Strategies

NLP Signal Extraction

Sentiment analysis · Linguistic divergence · Information density

Text as alternative data

The conventional framing treats corporate communications as compliance artifacts — necessary but uninformative. We treat them as the richest source of alternative data in public markets. Corporate text contains thousands of sentences crafted by management, reviewed by counsel, and verified for accuracy. Changes in this language — however subtle — reflect real shifts in business fundamentals, risk perception, and strategic direction. Our NLP systems are purpose-built to detect these shifts at scale.

Linguistic divergence scoring

For every company, we compute a linguistic divergence score between consecutive reporting periods. This measures how much the language has changed across data sources, controlling for boilerplate updates and standard revisions. A high divergence score in risk-related content, combined with low divergence in business descriptions, often indicates a company facing new challenges that it has not yet communicated through forward guidance. These signals precede earnings surprises with statistically significant frequency.

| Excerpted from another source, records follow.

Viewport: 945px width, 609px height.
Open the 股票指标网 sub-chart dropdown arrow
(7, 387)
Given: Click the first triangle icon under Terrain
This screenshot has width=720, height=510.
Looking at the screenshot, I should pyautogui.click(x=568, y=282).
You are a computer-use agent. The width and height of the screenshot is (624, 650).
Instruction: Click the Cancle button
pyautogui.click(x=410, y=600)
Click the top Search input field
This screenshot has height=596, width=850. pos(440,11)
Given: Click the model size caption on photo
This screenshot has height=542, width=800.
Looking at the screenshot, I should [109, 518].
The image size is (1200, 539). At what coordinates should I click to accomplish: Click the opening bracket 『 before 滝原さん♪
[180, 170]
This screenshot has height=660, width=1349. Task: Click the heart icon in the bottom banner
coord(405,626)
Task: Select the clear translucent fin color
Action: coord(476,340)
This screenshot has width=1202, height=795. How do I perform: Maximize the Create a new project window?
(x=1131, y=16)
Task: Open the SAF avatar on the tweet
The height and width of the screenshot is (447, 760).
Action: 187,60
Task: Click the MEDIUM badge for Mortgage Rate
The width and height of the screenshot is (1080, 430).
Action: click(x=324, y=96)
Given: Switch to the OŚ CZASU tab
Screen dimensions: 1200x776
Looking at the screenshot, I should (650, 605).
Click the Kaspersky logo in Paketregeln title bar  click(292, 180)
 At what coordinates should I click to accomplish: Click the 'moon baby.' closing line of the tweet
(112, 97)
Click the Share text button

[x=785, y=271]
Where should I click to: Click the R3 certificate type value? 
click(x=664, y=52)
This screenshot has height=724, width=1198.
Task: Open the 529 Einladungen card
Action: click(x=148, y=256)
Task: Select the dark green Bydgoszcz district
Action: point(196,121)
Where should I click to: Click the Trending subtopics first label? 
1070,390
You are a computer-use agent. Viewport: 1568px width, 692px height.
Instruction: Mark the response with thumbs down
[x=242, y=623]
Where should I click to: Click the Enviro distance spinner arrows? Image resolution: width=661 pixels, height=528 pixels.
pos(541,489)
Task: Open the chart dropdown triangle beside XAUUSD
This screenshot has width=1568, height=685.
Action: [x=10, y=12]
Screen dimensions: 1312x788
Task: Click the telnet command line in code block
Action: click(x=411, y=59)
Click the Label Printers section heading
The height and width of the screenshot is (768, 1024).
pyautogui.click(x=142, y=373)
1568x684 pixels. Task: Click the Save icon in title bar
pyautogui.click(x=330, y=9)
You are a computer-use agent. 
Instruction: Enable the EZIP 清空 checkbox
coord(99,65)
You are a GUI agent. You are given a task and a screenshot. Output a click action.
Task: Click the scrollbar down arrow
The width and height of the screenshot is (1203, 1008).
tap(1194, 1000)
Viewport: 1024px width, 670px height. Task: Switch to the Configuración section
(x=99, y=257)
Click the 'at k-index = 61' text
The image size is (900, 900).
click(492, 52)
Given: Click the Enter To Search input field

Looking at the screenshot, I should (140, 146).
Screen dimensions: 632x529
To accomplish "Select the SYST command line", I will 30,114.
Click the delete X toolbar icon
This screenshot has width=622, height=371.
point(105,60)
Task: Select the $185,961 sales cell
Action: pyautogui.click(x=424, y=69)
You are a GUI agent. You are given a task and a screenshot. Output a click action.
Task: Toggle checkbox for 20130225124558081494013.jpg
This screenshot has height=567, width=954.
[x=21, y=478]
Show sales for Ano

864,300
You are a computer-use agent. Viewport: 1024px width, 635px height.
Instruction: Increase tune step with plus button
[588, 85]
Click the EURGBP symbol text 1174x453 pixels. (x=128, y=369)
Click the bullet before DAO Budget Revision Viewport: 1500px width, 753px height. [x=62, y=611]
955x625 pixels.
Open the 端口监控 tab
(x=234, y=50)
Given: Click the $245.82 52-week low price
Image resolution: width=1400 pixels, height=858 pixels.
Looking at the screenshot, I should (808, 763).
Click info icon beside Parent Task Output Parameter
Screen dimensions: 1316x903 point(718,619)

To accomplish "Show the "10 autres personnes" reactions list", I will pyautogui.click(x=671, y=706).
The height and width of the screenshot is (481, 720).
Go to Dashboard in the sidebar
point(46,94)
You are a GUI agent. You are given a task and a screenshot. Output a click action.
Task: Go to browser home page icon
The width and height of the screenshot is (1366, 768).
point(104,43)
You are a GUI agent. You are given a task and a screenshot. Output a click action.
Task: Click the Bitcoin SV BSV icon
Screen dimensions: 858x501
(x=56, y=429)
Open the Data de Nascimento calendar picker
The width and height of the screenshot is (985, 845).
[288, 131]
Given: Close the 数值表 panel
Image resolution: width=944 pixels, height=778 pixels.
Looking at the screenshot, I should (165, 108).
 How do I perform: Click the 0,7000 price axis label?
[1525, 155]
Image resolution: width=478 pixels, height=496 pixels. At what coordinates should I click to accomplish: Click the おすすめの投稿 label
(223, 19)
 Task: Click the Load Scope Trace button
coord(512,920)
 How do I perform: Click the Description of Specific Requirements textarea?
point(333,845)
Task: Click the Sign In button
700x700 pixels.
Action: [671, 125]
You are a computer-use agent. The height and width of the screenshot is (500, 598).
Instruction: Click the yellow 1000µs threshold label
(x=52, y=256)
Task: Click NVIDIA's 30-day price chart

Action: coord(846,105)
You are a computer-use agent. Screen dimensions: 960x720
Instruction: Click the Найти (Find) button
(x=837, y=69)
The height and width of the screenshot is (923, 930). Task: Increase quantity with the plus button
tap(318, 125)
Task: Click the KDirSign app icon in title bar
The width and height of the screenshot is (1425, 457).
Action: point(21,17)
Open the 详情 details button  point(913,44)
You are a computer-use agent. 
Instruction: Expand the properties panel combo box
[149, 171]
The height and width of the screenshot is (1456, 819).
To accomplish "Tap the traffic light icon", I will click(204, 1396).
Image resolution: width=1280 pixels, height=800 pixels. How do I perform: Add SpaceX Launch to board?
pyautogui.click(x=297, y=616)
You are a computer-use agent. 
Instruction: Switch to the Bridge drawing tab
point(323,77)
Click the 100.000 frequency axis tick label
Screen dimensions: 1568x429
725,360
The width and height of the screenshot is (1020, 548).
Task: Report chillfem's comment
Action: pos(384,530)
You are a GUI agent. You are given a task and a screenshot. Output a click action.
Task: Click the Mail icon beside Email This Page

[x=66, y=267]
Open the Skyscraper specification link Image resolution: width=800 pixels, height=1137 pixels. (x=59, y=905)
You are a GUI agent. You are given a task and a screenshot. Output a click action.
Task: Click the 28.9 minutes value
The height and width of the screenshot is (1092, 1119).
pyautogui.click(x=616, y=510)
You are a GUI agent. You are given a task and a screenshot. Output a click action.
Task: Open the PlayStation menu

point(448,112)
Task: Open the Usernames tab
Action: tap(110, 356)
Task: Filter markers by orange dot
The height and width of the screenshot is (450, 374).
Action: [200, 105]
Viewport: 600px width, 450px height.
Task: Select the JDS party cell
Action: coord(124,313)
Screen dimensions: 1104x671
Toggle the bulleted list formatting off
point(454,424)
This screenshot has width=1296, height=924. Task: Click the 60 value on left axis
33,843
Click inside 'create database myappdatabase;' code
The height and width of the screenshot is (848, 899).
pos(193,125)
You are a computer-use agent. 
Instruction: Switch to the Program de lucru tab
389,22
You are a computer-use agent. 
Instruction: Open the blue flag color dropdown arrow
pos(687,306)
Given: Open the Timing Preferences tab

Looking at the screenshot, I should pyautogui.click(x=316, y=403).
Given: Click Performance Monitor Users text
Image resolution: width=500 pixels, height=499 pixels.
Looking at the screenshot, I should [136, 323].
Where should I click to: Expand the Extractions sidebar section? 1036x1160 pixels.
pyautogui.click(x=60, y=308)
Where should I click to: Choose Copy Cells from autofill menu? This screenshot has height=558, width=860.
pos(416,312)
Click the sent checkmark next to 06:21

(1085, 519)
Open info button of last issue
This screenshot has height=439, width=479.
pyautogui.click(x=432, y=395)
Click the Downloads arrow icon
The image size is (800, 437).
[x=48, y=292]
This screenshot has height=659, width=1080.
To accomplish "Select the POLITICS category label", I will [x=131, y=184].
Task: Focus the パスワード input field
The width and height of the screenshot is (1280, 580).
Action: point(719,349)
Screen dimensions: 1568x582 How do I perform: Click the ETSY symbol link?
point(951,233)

Information density and sentiment

Not all data carries equal information content. Our information density model measures the ratio of novel, specific language to standard templates. High-density content receives greater weight in our scoring engine. Separately, our sentiment models are calibrated specifically for financial language — trained to distinguish between genuinely cautious risk language and standard hedging that appears regardless of a company's actual risk profile.